→ **EXERCISE OBJECTIVE**
Reproduce the material below verbatim, beginning with the line that contains "Screen dimensions: 1399x787" and continuing through the line that contains "Looking at the screenshot, I should (671, 475).", with both of those lines included.

►

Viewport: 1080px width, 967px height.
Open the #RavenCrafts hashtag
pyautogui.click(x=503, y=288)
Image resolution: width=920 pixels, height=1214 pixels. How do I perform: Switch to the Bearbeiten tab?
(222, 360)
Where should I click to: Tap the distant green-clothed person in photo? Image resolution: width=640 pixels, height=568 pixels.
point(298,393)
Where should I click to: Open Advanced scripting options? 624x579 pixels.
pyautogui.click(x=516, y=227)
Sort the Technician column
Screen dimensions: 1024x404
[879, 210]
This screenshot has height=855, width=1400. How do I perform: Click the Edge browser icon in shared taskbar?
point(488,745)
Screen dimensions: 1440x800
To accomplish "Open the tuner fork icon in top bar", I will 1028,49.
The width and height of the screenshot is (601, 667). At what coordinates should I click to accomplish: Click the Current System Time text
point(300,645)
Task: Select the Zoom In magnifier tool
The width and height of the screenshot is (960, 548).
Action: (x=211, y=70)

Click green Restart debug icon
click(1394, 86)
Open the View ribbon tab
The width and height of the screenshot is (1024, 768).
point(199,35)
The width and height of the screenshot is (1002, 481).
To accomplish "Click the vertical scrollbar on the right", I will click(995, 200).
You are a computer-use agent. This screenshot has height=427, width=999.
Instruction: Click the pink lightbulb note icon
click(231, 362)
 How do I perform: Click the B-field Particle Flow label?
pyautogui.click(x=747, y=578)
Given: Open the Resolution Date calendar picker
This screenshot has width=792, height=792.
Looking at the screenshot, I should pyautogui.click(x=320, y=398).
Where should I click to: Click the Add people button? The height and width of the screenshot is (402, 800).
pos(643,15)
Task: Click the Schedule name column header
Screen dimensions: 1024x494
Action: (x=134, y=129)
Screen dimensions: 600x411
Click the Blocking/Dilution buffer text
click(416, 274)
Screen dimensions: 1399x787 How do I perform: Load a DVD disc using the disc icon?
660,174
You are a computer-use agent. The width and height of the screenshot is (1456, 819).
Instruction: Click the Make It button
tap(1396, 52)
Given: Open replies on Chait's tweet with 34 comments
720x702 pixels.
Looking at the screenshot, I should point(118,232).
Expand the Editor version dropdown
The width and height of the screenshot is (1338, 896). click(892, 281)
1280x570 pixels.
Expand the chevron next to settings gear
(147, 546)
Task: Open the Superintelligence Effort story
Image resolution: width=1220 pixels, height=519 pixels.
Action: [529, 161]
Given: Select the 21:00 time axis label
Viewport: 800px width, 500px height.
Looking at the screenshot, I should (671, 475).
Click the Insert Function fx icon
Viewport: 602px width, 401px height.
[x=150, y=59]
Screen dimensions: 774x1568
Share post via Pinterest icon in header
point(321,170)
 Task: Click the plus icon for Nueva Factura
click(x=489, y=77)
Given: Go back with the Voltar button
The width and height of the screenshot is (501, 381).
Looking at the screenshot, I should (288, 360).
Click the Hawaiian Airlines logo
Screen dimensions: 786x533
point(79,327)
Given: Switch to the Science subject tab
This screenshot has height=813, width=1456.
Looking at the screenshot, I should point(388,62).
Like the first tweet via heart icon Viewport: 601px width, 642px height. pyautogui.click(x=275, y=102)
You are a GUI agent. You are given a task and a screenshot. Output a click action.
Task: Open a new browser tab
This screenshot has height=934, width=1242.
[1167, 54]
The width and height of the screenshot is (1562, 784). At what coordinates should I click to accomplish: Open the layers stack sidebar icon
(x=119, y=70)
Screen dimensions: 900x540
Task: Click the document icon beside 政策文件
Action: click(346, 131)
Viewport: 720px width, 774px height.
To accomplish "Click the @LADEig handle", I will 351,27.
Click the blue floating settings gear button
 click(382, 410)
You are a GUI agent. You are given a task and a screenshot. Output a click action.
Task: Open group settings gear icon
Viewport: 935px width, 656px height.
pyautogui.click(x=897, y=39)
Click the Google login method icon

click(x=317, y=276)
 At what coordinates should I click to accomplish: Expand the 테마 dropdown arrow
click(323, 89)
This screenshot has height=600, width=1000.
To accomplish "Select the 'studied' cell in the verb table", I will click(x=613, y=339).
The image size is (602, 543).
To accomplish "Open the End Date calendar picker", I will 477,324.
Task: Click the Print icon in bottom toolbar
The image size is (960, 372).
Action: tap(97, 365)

◄

→ **RESULT OF THE TASK**
Screen dimensions: 1399x787 How do I perform: Load a DVD disc using the disc icon?
660,174
You are a computer-use agent. The width and height of the screenshot is (1456, 819).
Instruction: Click the Make It button
tap(1396, 52)
Given: Open replies on Chait's tweet with 34 comments
720x702 pixels.
Looking at the screenshot, I should point(118,232).
Expand the Editor version dropdown
The width and height of the screenshot is (1338, 896). click(892, 281)
1280x570 pixels.
Expand the chevron next to settings gear
(147, 546)
Task: Open the Superintelligence Effort story
Image resolution: width=1220 pixels, height=519 pixels.
Action: [529, 161]
Given: Select the 21:00 time axis label
Viewport: 800px width, 500px height.
Looking at the screenshot, I should (671, 475).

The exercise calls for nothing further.